··· Recorded data ···

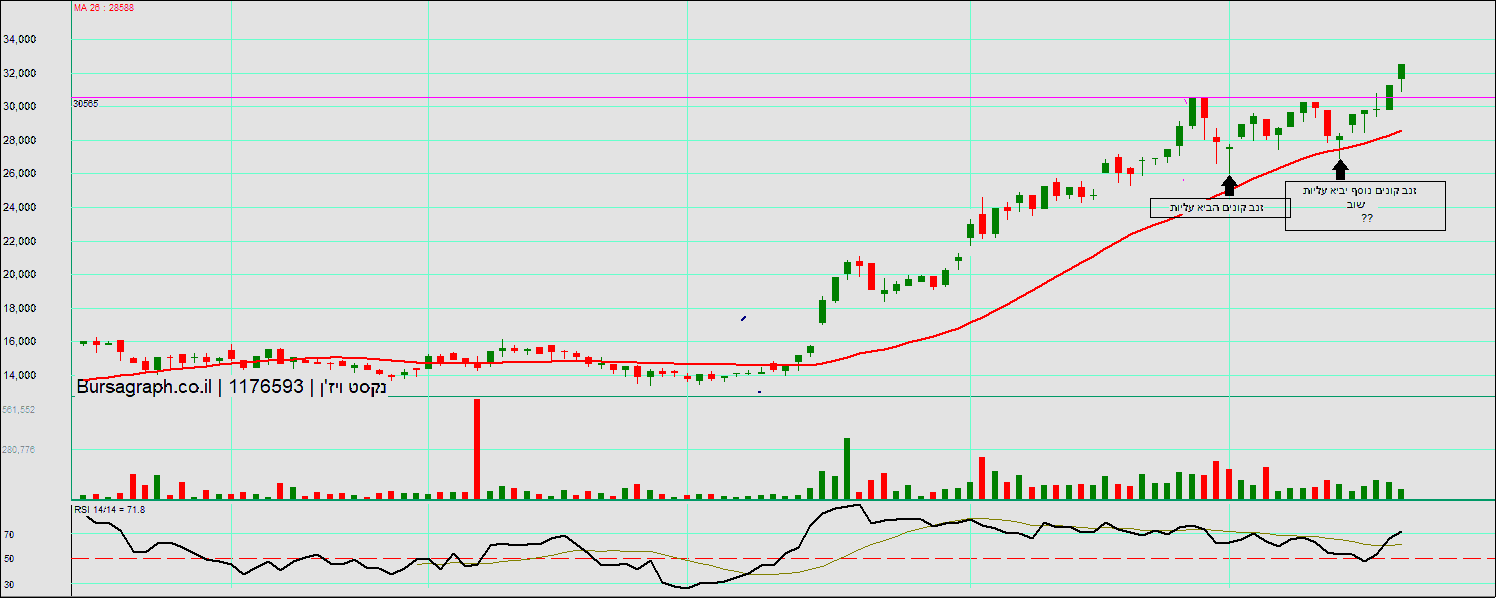Click the 34,000 price axis label
Viewport: 1496px width, 598px height.
click(48, 40)
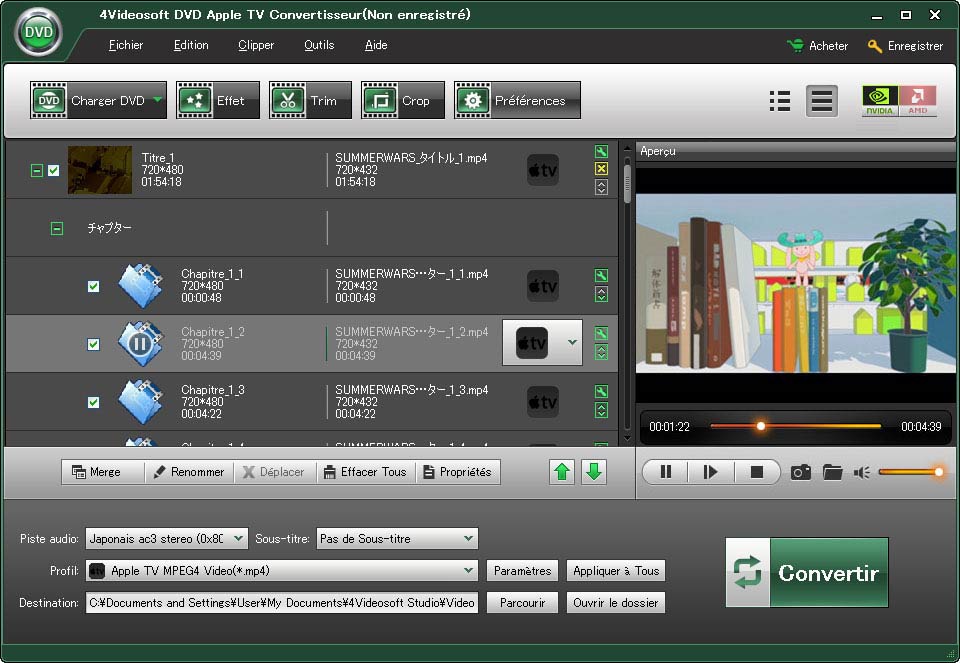Adjust the volume slider
960x663 pixels.
point(908,472)
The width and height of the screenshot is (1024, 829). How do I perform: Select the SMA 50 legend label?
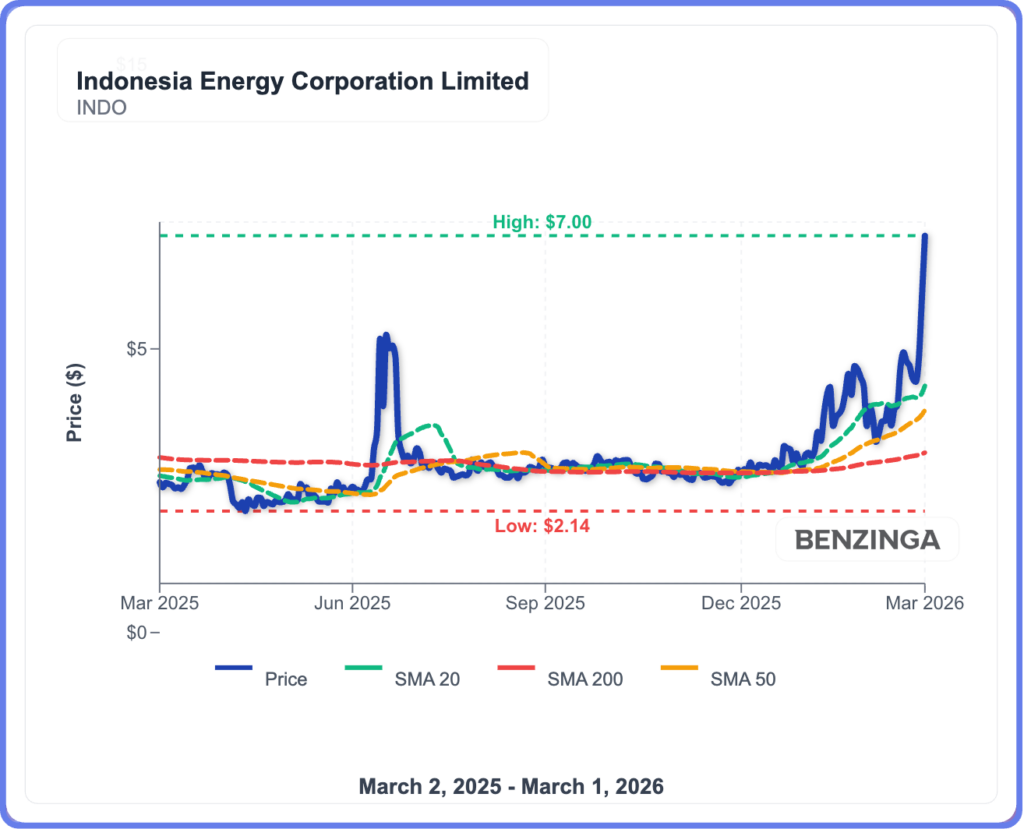(x=741, y=679)
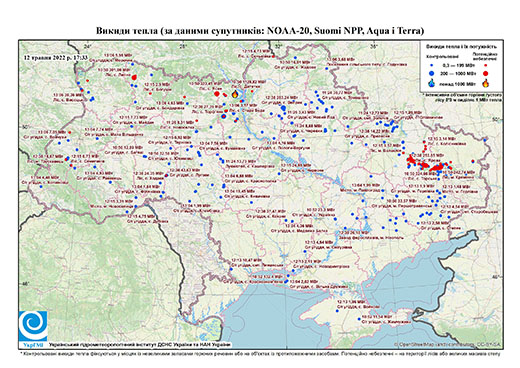Click the institute name next to the logo
Viewport: 520px width, 368px height.
tap(140, 345)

···

▶ **Exercise brief**
With the pictures left out, copy exactly the lines from the one containing "The width and" through the final line of the records above, both included.

▶ **Response below**
The width and height of the screenshot is (1024, 829). How do I perform: Select the SMA 50 legend label?
(x=741, y=679)
Click the institute name next to the logo
Viewport: 520px width, 368px height.
tap(140, 345)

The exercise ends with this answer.